Yes. The Bidder has not declared the Offer final.  The Bidder can vary the Offer by extending the Offer Period by 6 December 2012 or increasing the Offer Price.  The Directors do not know if the Bidder will vary its Offer.

When does the Offer close?
The Bidder has stated that the Offer remains open until 7:00pm AEDST on 13 December 2012.  It is possible that the Bidder may choose to extend the Offer Period in accordance with the Corporations Act. The Offer Period may also be automatically extended in certain circumstances.

What will happen if the Bidder raises its Offer Price?
The Bidder has not declared the Offer Price final.  The Bidder may decide to increase the Offer Price.  If this occurs, the Directors will carefully consider the revised Offer and advise Shareholders accordingly. There is no guarantee that the Bidder will increase the Offer Price. If you have already accepted the Offer, you will be entitled to any increase in the Offer Price, subject to the comments noted in Section 2.11 of the Target’s Statement.

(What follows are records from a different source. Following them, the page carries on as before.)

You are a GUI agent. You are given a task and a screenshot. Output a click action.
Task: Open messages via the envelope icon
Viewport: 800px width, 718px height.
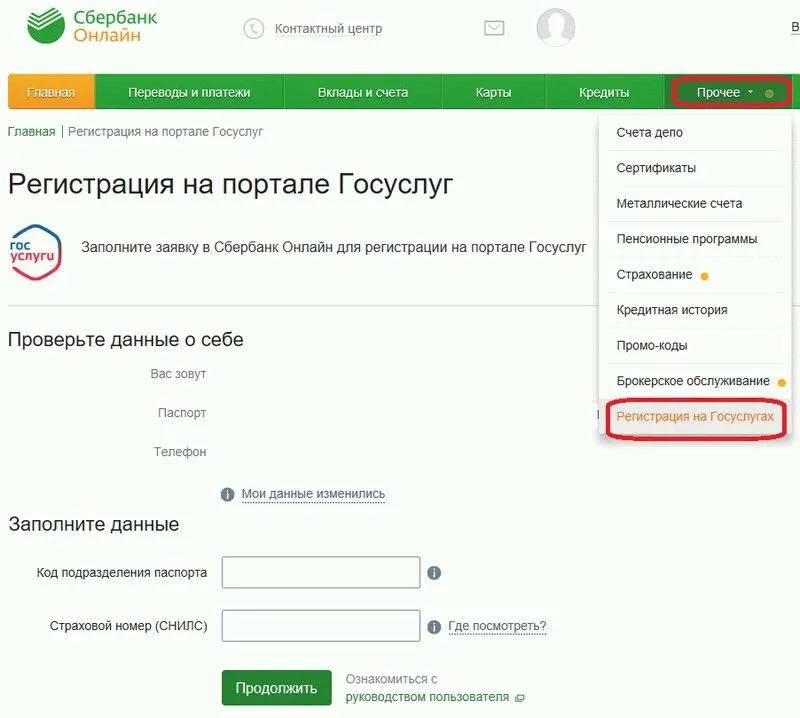[494, 29]
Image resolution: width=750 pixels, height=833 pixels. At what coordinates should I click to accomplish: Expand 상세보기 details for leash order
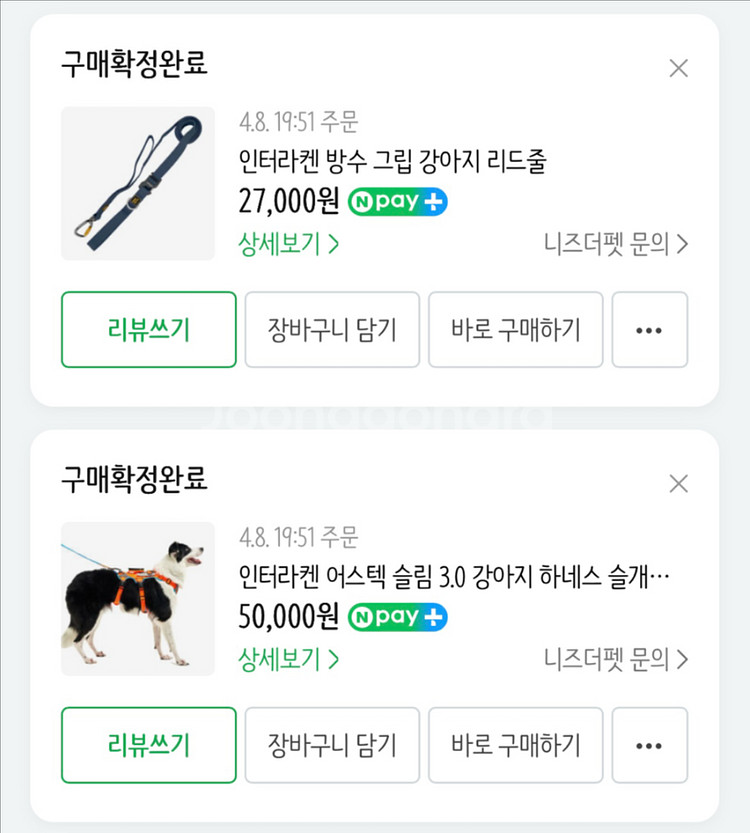pos(289,244)
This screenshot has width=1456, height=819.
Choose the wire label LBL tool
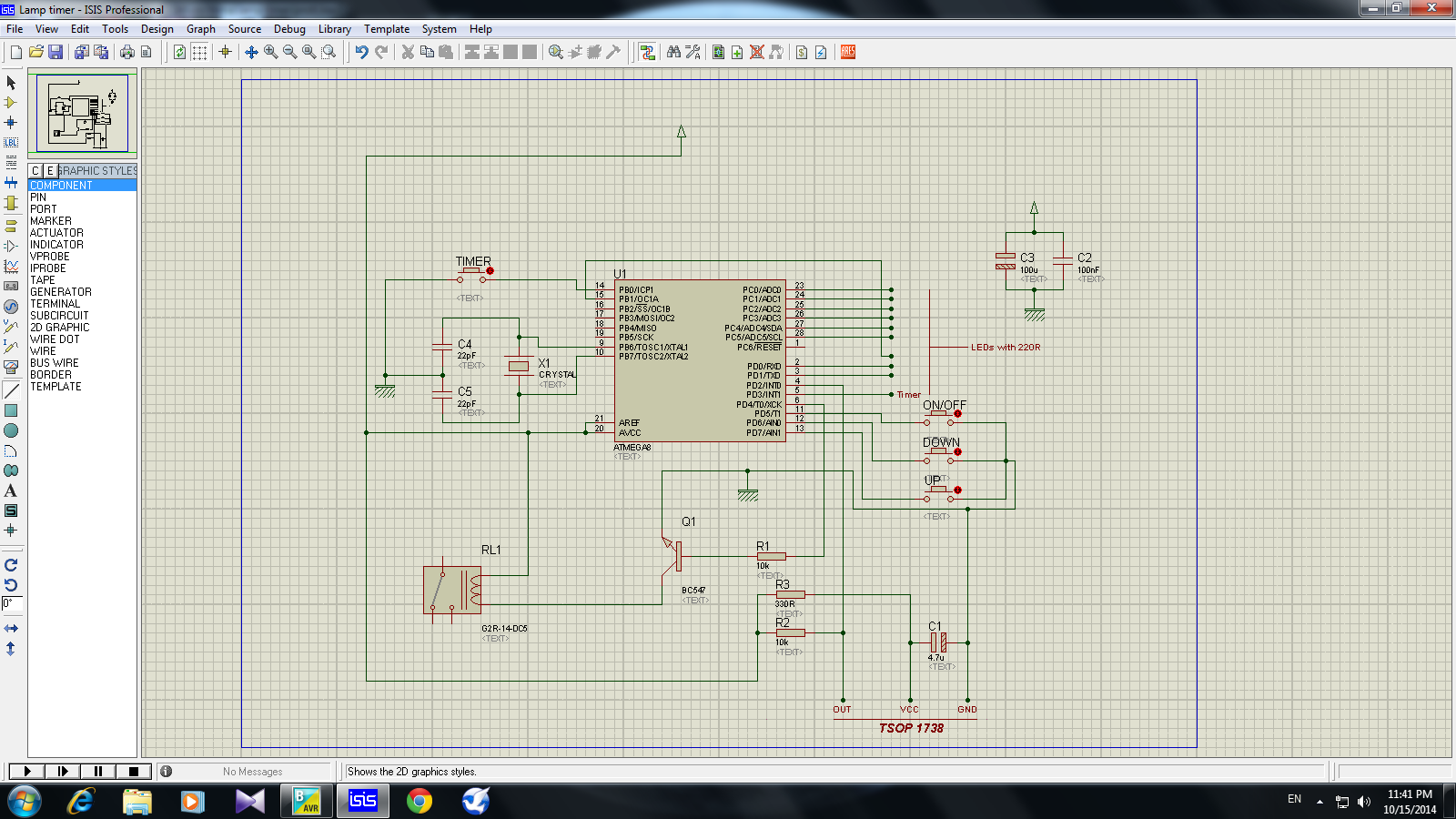11,143
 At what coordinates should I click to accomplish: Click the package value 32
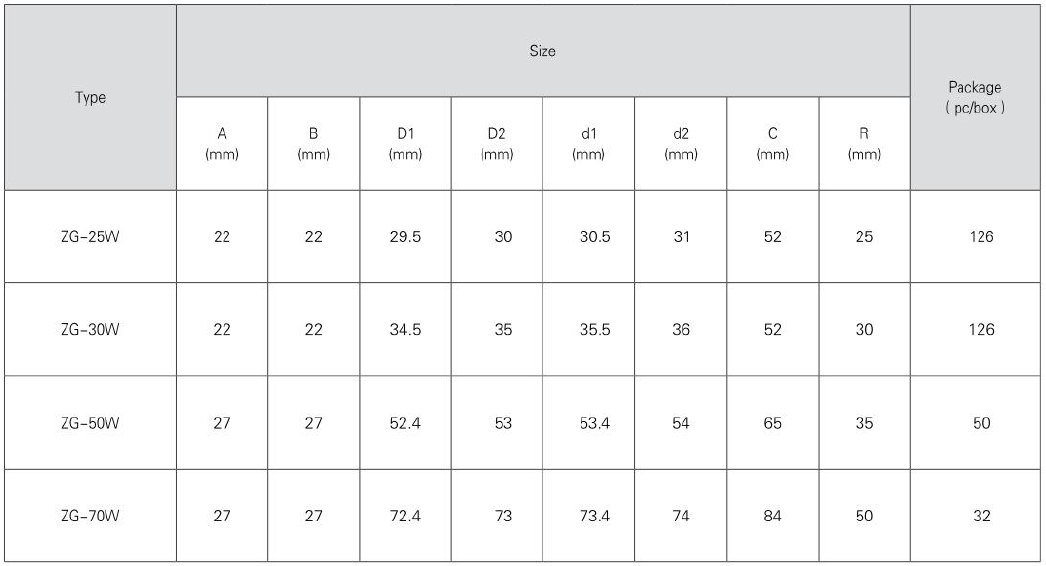click(x=981, y=516)
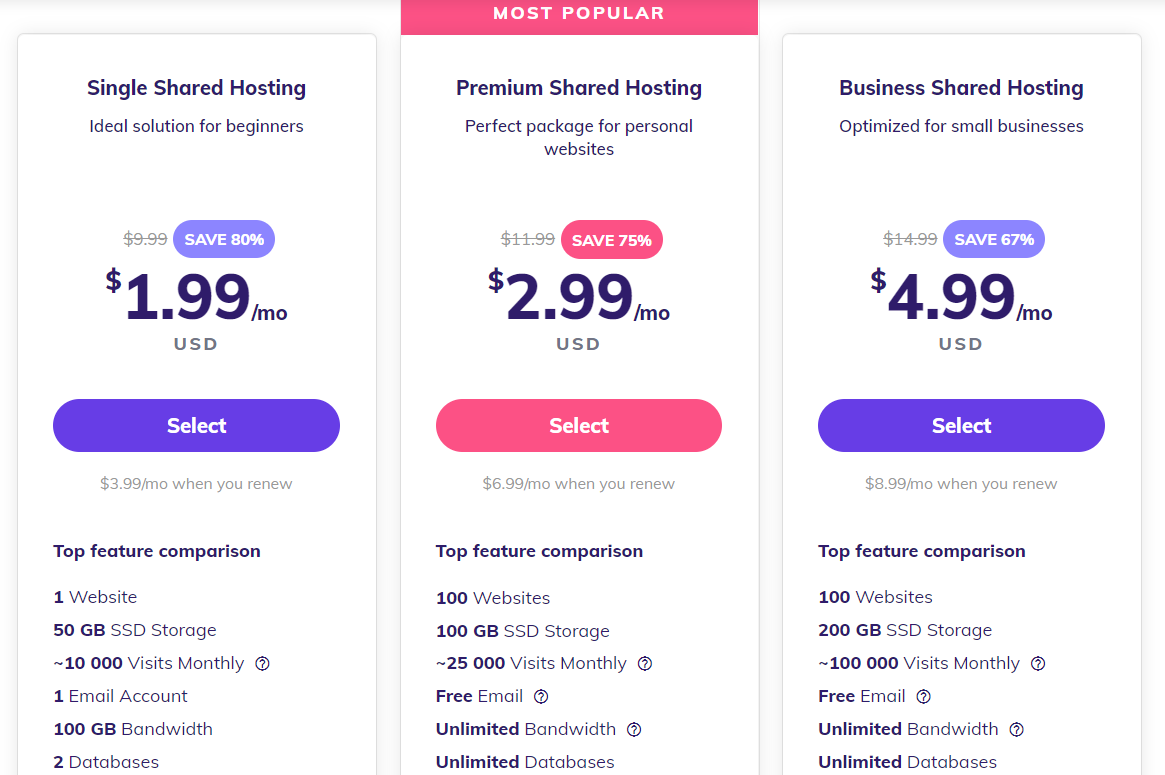Select the Business Shared Hosting plan
The image size is (1165, 775).
click(x=961, y=425)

What happens if I accept the Offer and a Superior Offer is made for my Shares after I accept?
If you accept the Offer, you are only able to withdraw your acceptance in limited circumstances. This will only be if the Bidder varies the Offer in a way that postpones for more than one month the time by which the Bidder must meet its obligations under the Offer (for example, by extending the Offer Period for more than one month while the Offer remains conditional).
Accordingly, if you accept the Offer, you may be unable to accept a Superior Offer if one is made. At this time, the Directors have not received a firm proposal in relation to a Superior Offer and do not know whether a Superior Offer will be made.

What happens if I do nothing?
You will remain a Shareholder.  If the Bidder acquires 90% or more of Shares and the Offer becomes unconditional, the Bidder intends to compulsorily acquire your Shares.  See Section 3.4 of the Target’s Statement for more details.
If the Bidder acquires between 50% and 90% of Shares and the Offer becomes unconditional, you will be a minority shareholder in Discovery Metals. The implications of this are described in Section 3.3 of the Target’s Statement.

Can I be forced to sell my Shares?
You cannot be forced to sell your Shares unless the Bidder proceeds to compulsory acquisition of Shares. The Bidder and their associates will need to acquire at least 90% (by number) of Shares (under the Offer or otherwise) AND 75% (by number) of Shares the Bidder offered to acquire under the Offer, in order to exercise compulsory acquisition rights. If the Bidder achieves this and proceeds to compulsory acquisition, then you will be paid the same consideration as is payable by the Bidder under the Offer and you will be forced to sell your Shares.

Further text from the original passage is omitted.